Trying to learn Expanded Brackets to teach my Granchild during half term.

[cdaley]

Hi all,

I'm a Gran mother in her 60's and I'm trying to help my Gran son whilst he's with me during half term with Extended Brackets, I've watched a few youtube videos and I think I'm beginning to understand extended brackets.

Please can you help me to see if I'm heading in the right direction.

Find the value of each expression when p=3 and q=4.
a. 3p(q-2)

3x4 =12 12x4= 48 48-2= 46

b. (2p +q)^2

2x3 = 6 6+4 = 10 10^2 = 100

c. q(4p-7)

4 x (4x3) = 48 48-7 = 41

Can you let me know if I'm on the right track please.

Thank you ever so much

 

[stapel]

...I think I'm beginning to understand extended brackets.

Please can you help me to see if I'm heading in the right direction.

Find the value of each expression when p=3 and q=4.
a. 3p(q-2)

3x4 =12 12x4= 48 48-2= 46

I think you mean the above to indicate the following:

. . . . .\(\displaystyle 3p\, (q\, -\, 2)\)

. . . . .\(\displaystyle 3(3)\, \bigg((4)\, -\, 2\bigg)\)

. . . . .\(\displaystyle 9\, \bigg(4\, -\, 2\bigg)\)

...but this already doesn't appear to match what you've posted, so something is wrong...?

b. (2p +q)^2

2x3 = 6 6+4 = 10 10^2 = 100

I think your steps were as follows:

. . . . .\(\displaystyle (2p\, +\, q)^2\)

. . . . .\(\displaystyle \bigg( 2(3)\, +\, (4) \bigg)^2\)

. . . . .\(\displaystyle \bigg( 6\, +\, 4\bigg)^2\)

. . . . .\(\displaystyle \bigg(10\bigg)^2\)

. . . . .\(\displaystyle 10^2\)

. . . . .\(\displaystyle 100\)

If so, then I agree with your result.

c. q(4p-7)

4 x (4x3) = 48 48-7 = 41

I think your work was along these lines:

. . . . .\(\displaystyle q\, (4p\, -\, 7)\)

. . . . .\(\displaystyle (4)\, \bigg( 4(3)\, -\, 7\bigg)\)

. . . . .\(\displaystyle 4\, \bigg(12\, -\, 7\bigg)\)
But this again doesn't match what you've posted, so something is wrong.

Are you familiar with what is called "the order of operations"? (here) This information may prove helpful in doing this sort of computation.

Please reply with corrections and clarification, showing your steps clearly, as above.
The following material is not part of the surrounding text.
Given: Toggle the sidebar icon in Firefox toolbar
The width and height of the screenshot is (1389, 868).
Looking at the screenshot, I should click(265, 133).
Thank you!

 

[HallsofIvy]

There is a reason for the parentheses (or braces). a(b+ c) is not the same as ab+ c. The reason b+ c is set in parentheses is that it is to be done as a separate calculation. if a= 3, b= 4, and c= 5, then b+ c= 9 so a(b+ c)= 3(9)= 27. But ab+ c= (3)(4)+ 5=12+ 5= 1 7.

At a "higher" level of algebra, you can use the "distributive law": a(b+ c)= ab+ ac. With a= 3, b= 4, and c= 5, as before, that is 3(4)+ 3(5)= 12+ 15= 27 as before.